Chaim Grienblatt’s family

This is the family of my maternal great grandfather, Khaim Grienblatt.

His children are in the upper row from left to right: second - son Iosif; third - daughter Feiga; fourth - Polya, wife of son Boris; fifth - son Boris and sixth - Abram, husband of daughter Frida.

Middle row from left to right: second - my great grandfather Khaim; third - my great grandmother (I do not know her name); fourth - son Solomon; fifth - daughter Frida. The man, standing first from left in the upper row and the woman, sitting first in the middle row, are unknown to me. Probably, it is another son with his wife or a daughter with her husband.

Great grandfather is wearing his usual clothes. His loose jacket or a jersey is lapped over. All the others are also wearing standard secular clothes.

Lower row: grandchildren are sitting on the floor, I do not know their names.

I do not know what occasion this picture was taken on, but I know that it was taken in Orsha in 1939.

I know that my great grandfather Khaim Grienblatt and great grandmother - I do not remember her name - were born in Belarus, not far from Orsha [Orsha is a town in Vitebsk region, located in the North-Eastern part of the Belarus Republic, 700 km to the South of St. Petersburg].

Their children were also born there: sons Iosif, Boris and Solomon and daughters Gitl, Feiga and Frida.

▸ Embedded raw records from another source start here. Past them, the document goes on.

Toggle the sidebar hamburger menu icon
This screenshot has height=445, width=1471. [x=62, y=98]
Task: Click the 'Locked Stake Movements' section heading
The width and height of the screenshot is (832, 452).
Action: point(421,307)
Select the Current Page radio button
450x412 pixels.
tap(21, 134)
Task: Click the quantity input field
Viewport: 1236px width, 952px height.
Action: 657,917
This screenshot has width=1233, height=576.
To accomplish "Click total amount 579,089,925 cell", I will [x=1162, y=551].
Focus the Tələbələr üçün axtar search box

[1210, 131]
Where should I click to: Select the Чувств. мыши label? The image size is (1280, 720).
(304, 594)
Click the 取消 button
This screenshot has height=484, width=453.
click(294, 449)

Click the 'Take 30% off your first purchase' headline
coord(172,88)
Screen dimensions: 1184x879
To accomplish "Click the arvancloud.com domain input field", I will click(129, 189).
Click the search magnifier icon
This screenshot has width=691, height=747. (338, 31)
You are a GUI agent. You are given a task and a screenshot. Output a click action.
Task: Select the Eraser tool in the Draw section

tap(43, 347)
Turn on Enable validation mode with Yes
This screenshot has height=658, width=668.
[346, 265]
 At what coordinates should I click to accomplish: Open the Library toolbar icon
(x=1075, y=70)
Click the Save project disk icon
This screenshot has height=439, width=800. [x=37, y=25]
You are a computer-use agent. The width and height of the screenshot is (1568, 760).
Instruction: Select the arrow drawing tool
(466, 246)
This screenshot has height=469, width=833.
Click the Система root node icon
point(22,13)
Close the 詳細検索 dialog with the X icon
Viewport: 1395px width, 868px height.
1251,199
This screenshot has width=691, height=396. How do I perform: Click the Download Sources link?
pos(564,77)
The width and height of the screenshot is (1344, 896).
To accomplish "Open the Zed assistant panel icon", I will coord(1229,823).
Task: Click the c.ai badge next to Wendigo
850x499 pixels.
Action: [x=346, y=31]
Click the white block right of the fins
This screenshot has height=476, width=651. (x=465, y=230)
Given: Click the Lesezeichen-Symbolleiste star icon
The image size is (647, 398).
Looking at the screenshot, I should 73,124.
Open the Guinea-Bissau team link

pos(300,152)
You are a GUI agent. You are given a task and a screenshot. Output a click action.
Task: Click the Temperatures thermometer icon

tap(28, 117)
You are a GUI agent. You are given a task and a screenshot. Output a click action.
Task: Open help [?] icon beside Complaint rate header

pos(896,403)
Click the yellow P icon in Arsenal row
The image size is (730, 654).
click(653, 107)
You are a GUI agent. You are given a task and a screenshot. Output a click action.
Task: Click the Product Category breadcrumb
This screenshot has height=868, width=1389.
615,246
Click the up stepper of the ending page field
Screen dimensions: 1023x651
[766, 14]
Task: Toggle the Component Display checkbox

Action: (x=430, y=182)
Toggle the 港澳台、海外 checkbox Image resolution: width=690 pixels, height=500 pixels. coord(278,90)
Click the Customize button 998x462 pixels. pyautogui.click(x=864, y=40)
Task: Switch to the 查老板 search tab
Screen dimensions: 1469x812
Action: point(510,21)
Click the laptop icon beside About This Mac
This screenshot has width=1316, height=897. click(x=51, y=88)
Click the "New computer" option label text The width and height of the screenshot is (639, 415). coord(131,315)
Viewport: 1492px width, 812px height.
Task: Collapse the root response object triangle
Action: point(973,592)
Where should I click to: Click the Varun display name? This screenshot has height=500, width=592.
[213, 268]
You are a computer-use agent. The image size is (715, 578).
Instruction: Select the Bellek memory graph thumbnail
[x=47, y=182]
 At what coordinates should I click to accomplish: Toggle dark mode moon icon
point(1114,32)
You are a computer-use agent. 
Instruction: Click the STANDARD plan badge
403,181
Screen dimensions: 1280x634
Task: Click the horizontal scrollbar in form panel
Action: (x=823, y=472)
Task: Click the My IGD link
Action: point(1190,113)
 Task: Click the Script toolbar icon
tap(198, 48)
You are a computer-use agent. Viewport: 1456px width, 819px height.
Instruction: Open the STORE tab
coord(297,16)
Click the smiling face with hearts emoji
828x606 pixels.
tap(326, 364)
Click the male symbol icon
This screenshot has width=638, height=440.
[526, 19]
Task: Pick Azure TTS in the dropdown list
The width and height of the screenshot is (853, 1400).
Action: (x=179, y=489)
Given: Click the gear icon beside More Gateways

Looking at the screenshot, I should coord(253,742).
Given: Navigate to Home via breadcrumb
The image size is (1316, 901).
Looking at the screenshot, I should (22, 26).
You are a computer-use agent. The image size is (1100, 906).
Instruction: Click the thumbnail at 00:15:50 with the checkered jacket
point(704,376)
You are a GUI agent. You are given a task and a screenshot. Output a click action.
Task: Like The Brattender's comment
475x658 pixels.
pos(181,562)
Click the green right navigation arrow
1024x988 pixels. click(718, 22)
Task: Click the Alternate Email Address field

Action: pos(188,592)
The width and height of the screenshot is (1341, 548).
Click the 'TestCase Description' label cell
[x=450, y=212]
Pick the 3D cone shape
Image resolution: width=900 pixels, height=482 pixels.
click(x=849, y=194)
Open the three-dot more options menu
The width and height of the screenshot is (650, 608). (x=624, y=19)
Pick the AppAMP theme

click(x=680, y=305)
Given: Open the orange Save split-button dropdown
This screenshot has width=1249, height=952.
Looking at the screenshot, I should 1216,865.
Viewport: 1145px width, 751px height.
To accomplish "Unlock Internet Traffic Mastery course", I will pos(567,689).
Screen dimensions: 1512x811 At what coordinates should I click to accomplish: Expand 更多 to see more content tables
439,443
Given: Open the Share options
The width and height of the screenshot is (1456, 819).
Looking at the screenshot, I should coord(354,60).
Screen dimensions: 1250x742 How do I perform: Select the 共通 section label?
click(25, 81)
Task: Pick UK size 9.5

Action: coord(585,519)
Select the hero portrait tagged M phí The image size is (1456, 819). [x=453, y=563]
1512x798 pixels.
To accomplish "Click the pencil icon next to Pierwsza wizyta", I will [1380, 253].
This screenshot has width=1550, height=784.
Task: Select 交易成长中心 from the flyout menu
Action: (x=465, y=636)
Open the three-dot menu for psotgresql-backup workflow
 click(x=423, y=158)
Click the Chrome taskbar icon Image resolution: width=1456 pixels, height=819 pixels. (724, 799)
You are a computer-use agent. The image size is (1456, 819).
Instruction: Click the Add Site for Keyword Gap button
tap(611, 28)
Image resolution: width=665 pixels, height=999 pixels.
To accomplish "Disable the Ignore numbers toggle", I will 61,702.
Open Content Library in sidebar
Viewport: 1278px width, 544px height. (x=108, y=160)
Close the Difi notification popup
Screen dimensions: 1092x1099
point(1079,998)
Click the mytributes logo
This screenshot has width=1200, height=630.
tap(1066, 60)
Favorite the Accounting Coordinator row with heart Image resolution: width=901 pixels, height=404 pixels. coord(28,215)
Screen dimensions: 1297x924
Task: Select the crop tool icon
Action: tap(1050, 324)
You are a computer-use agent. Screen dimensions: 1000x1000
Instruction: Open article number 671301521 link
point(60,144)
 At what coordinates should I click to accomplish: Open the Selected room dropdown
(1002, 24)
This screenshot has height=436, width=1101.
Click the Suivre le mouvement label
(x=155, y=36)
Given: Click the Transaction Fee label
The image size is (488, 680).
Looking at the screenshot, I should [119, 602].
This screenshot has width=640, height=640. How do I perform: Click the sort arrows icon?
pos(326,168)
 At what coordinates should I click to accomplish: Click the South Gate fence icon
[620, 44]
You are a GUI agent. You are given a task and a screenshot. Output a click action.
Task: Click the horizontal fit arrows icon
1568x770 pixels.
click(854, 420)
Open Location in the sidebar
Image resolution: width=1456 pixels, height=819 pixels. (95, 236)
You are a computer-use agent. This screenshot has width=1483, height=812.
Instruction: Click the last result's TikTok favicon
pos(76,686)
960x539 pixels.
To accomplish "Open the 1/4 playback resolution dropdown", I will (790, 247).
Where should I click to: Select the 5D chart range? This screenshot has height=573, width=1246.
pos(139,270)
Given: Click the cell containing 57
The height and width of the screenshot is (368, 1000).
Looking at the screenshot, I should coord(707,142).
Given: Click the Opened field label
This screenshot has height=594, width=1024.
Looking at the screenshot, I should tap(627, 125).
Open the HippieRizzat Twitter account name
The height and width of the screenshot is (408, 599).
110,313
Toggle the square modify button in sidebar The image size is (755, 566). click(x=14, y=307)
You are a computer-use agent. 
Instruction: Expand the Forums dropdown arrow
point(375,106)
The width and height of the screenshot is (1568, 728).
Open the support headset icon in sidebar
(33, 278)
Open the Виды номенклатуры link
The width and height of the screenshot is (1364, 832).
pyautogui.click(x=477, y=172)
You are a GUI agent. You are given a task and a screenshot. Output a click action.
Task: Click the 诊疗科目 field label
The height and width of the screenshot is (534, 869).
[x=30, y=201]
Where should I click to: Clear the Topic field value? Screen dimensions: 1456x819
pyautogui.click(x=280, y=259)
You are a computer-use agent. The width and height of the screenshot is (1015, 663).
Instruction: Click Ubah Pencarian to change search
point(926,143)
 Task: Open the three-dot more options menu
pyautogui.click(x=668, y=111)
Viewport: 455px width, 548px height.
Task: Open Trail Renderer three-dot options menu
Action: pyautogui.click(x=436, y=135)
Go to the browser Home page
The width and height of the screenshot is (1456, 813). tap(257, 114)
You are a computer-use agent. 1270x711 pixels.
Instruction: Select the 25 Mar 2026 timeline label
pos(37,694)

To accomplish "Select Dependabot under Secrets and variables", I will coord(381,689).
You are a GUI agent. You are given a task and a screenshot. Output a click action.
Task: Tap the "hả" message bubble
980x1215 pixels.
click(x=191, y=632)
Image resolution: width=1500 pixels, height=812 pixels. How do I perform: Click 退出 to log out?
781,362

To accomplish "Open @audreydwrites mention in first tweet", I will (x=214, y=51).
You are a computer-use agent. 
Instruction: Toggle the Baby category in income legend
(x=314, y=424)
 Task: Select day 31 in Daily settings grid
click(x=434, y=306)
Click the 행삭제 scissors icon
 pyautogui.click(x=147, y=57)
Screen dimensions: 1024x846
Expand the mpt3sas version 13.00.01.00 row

Gitl Khaimovna Grienblatt, my maternal grandmother, was born in 1893.

Grandmother's parents lived in Orsha almost all their lives. I was told that they were religious people observing traditions: kosher, Sabbath, celebrating traditional holidays and attending the synagogue.

In 1941 when the Great Patriotic War broke out, they managed to evacuate to the Sverdlovsk region in the Urals, at the very last moment before the Germans arrived [Sverdlovsk region was set up in 1934 in the Middle Urals, about 2,000 km to the East of St. Petersburg; in 1930-1940s large defense, machine-construction and metallurgical plants were build there, which played a very important part during the years of the Great Patriotic War].

They were provided lodging in a village. They could not work in the kolkhoz according to their age and health, that is why they lived very poorly.

They died of starvation as a matter of fact in 1942. They were buried there, in a common rural cemetery.